***** RECORDS FOR THE EXERCISE *****

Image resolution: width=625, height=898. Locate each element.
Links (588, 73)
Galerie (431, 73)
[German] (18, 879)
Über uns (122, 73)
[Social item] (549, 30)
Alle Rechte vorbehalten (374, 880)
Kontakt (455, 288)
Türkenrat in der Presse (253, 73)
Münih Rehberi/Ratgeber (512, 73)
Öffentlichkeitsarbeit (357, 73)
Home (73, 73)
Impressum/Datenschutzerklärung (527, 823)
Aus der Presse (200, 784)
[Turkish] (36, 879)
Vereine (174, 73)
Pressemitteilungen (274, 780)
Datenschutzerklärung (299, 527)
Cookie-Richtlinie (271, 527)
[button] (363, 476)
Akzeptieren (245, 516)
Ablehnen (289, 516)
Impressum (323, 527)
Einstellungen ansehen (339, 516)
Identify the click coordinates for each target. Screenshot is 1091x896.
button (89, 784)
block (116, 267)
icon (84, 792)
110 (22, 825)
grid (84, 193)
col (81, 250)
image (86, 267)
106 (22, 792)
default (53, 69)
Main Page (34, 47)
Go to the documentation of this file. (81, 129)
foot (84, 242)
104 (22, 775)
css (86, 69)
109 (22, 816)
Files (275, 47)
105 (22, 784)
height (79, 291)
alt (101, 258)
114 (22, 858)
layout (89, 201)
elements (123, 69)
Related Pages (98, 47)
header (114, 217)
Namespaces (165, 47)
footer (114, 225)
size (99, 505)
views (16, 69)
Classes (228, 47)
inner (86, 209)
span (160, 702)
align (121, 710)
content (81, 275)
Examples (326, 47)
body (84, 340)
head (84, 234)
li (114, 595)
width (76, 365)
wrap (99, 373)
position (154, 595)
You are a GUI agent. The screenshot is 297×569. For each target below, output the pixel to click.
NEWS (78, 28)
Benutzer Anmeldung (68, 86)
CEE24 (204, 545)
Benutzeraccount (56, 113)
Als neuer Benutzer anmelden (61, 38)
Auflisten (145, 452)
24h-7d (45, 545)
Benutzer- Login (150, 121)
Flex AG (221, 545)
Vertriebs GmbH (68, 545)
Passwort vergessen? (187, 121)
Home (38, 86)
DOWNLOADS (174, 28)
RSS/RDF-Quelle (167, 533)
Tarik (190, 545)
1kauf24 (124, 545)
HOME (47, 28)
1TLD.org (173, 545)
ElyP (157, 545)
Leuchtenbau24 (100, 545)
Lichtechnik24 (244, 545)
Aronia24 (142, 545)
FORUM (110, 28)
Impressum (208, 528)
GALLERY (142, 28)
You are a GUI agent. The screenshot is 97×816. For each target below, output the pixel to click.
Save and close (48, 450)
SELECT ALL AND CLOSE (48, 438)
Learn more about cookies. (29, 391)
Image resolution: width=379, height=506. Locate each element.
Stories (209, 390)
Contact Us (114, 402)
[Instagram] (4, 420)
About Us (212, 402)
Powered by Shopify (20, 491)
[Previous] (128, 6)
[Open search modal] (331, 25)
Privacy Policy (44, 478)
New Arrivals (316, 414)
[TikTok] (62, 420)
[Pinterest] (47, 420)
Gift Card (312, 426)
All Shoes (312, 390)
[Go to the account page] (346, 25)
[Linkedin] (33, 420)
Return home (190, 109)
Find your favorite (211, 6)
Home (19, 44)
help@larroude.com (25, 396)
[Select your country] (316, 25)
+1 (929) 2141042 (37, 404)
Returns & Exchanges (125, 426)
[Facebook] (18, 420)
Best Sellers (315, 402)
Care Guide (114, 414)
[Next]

*****

→ PROMPT:
Please reproduce, without any change, the part of the material that opens with the line containing "Powered by Shopify (20, 491)" and continues through the material's last line.

→ FULL OUTPUT:
Powered by Shopify (20, 491)
[Previous] (128, 6)
[Open search modal] (331, 25)
Privacy Policy (44, 478)
New Arrivals (316, 414)
[TikTok] (62, 420)
[Pinterest] (47, 420)
Gift Card (312, 426)
All Shoes (312, 390)
[Go to the account page] (346, 25)
[Linkedin] (33, 420)
Return home (190, 109)
Find your favorite (211, 6)
Home (19, 44)
help@larroude.com (25, 396)
[Select your country] (316, 25)
+1 (929) 2141042 (37, 404)
Returns & Exchanges (125, 426)
[Facebook] (18, 420)
Best Sellers (315, 402)
Care Guide (114, 414)
[Next]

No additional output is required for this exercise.